──────── Recorded information ────────

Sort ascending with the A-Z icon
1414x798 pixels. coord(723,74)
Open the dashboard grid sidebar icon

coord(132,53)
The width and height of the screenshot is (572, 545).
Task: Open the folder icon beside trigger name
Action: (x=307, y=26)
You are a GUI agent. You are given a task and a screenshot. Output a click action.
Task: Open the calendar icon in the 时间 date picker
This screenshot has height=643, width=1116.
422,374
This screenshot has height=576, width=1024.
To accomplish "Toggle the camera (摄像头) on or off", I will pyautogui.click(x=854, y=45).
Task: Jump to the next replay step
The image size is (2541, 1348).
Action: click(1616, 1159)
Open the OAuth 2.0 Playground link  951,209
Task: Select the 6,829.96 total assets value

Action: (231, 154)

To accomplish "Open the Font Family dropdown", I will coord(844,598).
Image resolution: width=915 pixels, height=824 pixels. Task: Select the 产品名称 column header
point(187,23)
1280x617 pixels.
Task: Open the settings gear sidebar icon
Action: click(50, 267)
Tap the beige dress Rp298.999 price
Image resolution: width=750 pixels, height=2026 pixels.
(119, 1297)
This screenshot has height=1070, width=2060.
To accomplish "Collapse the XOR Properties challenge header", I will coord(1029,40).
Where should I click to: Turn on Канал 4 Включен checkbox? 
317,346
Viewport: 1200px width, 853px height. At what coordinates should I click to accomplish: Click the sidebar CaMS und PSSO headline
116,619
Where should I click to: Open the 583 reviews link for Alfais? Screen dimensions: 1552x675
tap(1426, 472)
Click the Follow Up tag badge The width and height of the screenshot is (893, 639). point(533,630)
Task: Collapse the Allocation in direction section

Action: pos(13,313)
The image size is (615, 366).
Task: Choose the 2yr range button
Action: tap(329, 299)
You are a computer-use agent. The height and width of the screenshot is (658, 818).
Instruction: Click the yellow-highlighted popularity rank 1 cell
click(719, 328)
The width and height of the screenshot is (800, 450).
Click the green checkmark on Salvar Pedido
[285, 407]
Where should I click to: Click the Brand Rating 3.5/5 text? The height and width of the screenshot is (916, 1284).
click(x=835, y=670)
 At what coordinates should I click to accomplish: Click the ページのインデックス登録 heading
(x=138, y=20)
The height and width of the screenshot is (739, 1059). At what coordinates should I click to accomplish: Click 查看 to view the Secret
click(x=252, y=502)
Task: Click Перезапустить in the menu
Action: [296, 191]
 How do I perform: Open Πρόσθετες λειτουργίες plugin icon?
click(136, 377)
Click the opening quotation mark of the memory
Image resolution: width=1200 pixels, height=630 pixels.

────────

**Task goal**
Rewrite the whole listing above, putting "Where do I click to" in place of "Where should I click to" and leaving everything else as it is.

**Output for this task**
Sort ascending with the A-Z icon
1414x798 pixels. coord(723,74)
Open the dashboard grid sidebar icon

coord(132,53)
The width and height of the screenshot is (572, 545).
Task: Open the folder icon beside trigger name
Action: (x=307, y=26)
You are a GUI agent. You are given a task and a screenshot. Output a click action.
Task: Open the calendar icon in the 时间 date picker
This screenshot has height=643, width=1116.
422,374
This screenshot has height=576, width=1024.
To accomplish "Toggle the camera (摄像头) on or off", I will pyautogui.click(x=854, y=45).
Task: Jump to the next replay step
The image size is (2541, 1348).
Action: click(1616, 1159)
Open the OAuth 2.0 Playground link  951,209
Task: Select the 6,829.96 total assets value

Action: (231, 154)

To accomplish "Open the Font Family dropdown", I will coord(844,598).
Image resolution: width=915 pixels, height=824 pixels. Task: Select the 产品名称 column header
point(187,23)
1280x617 pixels.
Task: Open the settings gear sidebar icon
Action: click(50, 267)
Tap the beige dress Rp298.999 price
Image resolution: width=750 pixels, height=2026 pixels.
(119, 1297)
This screenshot has height=1070, width=2060.
To accomplish "Collapse the XOR Properties challenge header", I will coord(1029,40).
Where do I click to: Turn on Канал 4 Включен checkbox? 
317,346
Viewport: 1200px width, 853px height. At what coordinates should I click to accomplish: Click the sidebar CaMS und PSSO headline
116,619
Where do I click to: Open the 583 reviews link for Alfais? Screen dimensions: 1552x675
tap(1426, 472)
Click the Follow Up tag badge The width and height of the screenshot is (893, 639). point(533,630)
Task: Collapse the Allocation in direction section

Action: pos(13,313)
The image size is (615, 366).
Task: Choose the 2yr range button
Action: tap(329, 299)
You are a computer-use agent. The height and width of the screenshot is (658, 818).
Instruction: Click the yellow-highlighted popularity rank 1 cell
click(719, 328)
The width and height of the screenshot is (800, 450).
Click the green checkmark on Salvar Pedido
[285, 407]
Where do I click to: Click the Brand Rating 3.5/5 text? The height and width of the screenshot is (916, 1284).
click(x=835, y=670)
 At what coordinates should I click to accomplish: Click the ページのインデックス登録 heading
(x=138, y=20)
The height and width of the screenshot is (739, 1059). At what coordinates should I click to accomplish: Click 查看 to view the Secret
click(x=252, y=502)
Task: Click Перезапустить in the menu
Action: [296, 191]
 How do I perform: Open Πρόσθετες λειτουργίες plugin icon?
click(136, 377)
Click the opening quotation mark of the memory
Image resolution: width=1200 pixels, height=630 pixels.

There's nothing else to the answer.